• Exercise
From the entries below, copy out every line with "will" in it.

________________

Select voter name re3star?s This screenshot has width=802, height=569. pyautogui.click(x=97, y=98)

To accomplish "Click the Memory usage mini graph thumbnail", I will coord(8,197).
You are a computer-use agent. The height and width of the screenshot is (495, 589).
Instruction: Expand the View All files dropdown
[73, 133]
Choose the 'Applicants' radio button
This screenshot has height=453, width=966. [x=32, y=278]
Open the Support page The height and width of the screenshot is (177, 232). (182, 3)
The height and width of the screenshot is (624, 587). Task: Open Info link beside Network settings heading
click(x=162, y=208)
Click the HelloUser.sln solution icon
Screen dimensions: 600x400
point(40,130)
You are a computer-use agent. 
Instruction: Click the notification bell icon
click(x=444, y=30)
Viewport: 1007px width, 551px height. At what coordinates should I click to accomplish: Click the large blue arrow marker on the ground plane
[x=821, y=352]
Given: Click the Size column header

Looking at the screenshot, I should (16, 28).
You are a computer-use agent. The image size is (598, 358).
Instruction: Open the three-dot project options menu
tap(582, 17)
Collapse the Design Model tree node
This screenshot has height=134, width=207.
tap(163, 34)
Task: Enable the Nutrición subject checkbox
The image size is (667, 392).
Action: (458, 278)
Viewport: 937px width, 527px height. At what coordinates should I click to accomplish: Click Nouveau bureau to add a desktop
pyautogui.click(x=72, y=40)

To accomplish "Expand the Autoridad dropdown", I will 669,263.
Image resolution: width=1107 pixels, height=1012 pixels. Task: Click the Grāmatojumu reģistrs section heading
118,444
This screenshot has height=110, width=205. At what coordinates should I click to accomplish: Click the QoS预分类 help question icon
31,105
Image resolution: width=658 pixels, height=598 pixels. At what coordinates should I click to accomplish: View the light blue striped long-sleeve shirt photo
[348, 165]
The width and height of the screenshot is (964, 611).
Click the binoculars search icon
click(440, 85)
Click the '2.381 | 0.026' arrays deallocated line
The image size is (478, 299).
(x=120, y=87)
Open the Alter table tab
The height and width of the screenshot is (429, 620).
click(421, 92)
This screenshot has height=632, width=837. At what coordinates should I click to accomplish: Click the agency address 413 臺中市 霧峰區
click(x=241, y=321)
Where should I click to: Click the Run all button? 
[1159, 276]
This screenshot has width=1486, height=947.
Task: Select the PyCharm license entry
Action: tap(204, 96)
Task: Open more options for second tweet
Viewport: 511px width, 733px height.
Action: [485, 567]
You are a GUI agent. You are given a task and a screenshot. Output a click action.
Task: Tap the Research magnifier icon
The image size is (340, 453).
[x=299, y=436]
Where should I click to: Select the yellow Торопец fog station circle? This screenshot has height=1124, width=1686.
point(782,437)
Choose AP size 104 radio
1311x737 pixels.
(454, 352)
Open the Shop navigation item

________________

• Task answer
To accomplish "Click the Memory usage mini graph thumbnail", I will coord(8,197).
To accomplish "Expand the Autoridad dropdown", I will 669,263.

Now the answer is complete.